• [Supplied records]:
● ● ●

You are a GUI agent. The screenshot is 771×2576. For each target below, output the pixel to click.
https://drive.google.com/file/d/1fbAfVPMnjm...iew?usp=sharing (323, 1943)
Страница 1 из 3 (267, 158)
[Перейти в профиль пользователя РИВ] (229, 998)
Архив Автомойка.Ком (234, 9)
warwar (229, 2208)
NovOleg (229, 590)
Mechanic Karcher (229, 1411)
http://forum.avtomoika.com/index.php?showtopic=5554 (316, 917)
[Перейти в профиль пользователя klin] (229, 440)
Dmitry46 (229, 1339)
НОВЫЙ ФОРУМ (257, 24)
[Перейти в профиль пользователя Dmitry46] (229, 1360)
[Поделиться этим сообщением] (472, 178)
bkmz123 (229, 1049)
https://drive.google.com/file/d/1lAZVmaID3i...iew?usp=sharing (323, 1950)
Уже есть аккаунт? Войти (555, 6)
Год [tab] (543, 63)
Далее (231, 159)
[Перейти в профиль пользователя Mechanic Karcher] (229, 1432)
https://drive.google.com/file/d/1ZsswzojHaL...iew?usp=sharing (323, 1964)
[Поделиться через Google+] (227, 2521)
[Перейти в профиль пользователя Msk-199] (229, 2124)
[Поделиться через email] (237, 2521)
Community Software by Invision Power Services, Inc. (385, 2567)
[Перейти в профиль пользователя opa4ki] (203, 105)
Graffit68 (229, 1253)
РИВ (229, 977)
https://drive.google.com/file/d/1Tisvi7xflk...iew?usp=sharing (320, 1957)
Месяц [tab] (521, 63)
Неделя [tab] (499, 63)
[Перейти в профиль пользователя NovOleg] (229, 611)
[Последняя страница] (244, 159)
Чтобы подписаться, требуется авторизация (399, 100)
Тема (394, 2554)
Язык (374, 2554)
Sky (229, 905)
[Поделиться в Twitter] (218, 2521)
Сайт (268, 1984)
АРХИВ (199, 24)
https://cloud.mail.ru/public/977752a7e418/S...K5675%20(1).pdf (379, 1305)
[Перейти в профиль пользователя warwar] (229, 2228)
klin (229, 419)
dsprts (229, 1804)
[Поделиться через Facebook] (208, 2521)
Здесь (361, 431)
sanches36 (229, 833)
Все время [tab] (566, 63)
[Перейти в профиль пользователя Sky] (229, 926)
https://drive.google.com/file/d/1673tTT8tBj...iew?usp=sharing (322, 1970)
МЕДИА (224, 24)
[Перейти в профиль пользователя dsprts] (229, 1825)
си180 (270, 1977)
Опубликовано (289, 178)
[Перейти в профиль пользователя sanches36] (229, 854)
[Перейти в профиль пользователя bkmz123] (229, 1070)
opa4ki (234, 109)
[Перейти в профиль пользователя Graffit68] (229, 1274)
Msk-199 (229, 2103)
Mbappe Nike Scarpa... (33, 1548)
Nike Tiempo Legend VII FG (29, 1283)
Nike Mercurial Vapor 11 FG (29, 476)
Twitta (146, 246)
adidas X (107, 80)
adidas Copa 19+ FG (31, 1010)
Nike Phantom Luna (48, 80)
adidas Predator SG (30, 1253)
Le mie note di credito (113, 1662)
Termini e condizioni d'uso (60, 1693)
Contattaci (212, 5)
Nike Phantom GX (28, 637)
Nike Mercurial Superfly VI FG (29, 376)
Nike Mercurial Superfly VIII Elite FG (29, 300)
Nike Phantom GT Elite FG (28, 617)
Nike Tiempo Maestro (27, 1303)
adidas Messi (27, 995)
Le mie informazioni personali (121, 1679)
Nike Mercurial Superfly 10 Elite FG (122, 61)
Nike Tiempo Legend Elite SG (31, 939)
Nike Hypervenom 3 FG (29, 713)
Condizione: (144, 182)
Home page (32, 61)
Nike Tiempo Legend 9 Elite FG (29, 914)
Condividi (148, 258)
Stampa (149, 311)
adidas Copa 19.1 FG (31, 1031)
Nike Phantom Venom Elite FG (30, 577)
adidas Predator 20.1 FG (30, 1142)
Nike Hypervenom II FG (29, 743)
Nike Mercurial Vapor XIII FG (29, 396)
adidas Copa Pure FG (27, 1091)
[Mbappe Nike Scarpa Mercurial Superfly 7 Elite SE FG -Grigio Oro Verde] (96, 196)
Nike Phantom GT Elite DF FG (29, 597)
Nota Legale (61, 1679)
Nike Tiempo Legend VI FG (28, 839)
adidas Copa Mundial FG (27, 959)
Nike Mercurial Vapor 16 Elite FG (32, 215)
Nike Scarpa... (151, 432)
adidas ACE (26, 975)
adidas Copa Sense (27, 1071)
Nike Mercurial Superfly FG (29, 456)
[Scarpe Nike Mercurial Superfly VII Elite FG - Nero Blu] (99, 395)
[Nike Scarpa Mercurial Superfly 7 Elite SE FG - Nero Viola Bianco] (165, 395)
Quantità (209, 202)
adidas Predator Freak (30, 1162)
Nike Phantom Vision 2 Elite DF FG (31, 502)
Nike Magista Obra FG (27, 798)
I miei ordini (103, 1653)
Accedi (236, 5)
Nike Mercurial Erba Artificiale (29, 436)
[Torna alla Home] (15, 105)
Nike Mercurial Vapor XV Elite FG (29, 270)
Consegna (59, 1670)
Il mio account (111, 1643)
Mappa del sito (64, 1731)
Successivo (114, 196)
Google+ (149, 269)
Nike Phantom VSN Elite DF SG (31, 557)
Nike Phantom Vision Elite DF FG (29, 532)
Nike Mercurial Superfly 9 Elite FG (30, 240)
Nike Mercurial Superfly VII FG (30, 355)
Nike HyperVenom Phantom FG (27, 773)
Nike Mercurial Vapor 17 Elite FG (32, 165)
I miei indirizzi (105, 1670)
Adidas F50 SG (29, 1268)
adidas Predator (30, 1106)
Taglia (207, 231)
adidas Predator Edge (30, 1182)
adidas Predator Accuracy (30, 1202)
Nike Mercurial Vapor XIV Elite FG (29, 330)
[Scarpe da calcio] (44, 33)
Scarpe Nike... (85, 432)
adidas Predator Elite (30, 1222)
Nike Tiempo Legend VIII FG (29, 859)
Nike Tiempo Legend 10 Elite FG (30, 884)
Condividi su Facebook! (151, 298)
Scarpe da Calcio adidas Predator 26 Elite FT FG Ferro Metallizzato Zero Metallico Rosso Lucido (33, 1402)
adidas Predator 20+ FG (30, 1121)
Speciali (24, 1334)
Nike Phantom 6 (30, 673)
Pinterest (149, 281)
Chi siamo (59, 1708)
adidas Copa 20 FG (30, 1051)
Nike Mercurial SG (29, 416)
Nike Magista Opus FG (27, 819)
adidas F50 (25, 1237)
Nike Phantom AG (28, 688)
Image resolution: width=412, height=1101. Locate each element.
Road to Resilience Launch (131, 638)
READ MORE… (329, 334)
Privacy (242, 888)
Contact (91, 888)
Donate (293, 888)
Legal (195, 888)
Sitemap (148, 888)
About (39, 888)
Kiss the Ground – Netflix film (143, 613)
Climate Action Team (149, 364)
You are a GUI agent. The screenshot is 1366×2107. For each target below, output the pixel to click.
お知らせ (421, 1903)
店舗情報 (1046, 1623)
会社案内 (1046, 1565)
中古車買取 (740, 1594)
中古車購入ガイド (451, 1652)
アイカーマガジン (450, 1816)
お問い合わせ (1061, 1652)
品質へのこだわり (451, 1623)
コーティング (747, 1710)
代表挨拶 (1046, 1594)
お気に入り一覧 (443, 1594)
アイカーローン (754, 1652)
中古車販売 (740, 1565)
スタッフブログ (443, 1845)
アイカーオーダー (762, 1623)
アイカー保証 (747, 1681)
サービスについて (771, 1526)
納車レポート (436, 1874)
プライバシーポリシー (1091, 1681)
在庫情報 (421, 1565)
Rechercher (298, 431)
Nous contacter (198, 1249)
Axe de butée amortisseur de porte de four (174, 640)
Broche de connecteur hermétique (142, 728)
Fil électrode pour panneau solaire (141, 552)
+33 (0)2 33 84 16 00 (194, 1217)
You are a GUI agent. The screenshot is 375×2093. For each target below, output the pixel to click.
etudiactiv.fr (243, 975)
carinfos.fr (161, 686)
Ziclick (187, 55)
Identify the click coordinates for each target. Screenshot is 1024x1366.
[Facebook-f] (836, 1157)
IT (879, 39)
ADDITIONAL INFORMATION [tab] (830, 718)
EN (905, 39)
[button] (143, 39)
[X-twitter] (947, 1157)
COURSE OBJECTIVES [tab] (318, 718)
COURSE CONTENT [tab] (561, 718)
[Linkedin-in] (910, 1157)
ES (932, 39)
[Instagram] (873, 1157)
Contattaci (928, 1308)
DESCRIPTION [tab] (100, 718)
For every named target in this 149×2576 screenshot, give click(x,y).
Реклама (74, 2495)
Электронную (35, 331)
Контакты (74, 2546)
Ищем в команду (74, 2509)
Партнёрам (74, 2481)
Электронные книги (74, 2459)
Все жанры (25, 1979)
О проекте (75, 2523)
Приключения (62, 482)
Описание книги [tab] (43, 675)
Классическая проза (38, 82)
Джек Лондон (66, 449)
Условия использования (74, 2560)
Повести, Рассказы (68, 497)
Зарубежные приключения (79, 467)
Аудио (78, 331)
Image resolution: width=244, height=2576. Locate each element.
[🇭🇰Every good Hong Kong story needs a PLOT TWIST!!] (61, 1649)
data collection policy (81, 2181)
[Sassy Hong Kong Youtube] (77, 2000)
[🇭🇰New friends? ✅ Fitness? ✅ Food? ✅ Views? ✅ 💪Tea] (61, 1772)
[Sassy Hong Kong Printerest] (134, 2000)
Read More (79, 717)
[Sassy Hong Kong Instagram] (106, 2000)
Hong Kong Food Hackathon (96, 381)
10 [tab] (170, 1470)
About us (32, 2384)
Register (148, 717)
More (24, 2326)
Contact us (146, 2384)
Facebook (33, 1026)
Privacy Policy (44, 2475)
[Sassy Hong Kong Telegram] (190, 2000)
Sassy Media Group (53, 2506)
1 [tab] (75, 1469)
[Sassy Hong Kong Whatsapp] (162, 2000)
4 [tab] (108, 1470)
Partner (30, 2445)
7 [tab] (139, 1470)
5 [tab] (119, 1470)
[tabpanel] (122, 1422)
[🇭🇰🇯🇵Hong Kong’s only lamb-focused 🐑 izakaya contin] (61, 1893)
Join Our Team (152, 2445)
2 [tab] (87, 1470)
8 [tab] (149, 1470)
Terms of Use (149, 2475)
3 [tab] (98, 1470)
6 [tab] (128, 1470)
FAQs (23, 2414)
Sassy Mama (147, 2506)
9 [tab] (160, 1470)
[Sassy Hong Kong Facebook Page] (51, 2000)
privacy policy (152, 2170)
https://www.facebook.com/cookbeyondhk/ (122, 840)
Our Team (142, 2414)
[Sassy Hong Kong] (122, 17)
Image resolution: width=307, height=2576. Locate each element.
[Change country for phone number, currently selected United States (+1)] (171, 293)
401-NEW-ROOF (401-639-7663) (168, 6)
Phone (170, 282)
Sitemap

● ● ●

• [Work request]: Above are some lines. Repeat exactly, and only, those from the line that has "[Sassy Hong Kong Whatsapp] (162, 2000)" through the line that has "6 [tab] (128, 1470)".

• [Expected output]:
[Sassy Hong Kong Whatsapp] (162, 2000)
4 [tab] (108, 1470)
Partner (30, 2445)
7 [tab] (139, 1470)
5 [tab] (119, 1470)
[tabpanel] (122, 1422)
[🇭🇰🇯🇵Hong Kong’s only lamb-focused 🐑 izakaya contin] (61, 1893)
Join Our Team (152, 2445)
2 [tab] (87, 1470)
8 [tab] (149, 1470)
Terms of Use (149, 2475)
3 [tab] (98, 1470)
6 [tab] (128, 1470)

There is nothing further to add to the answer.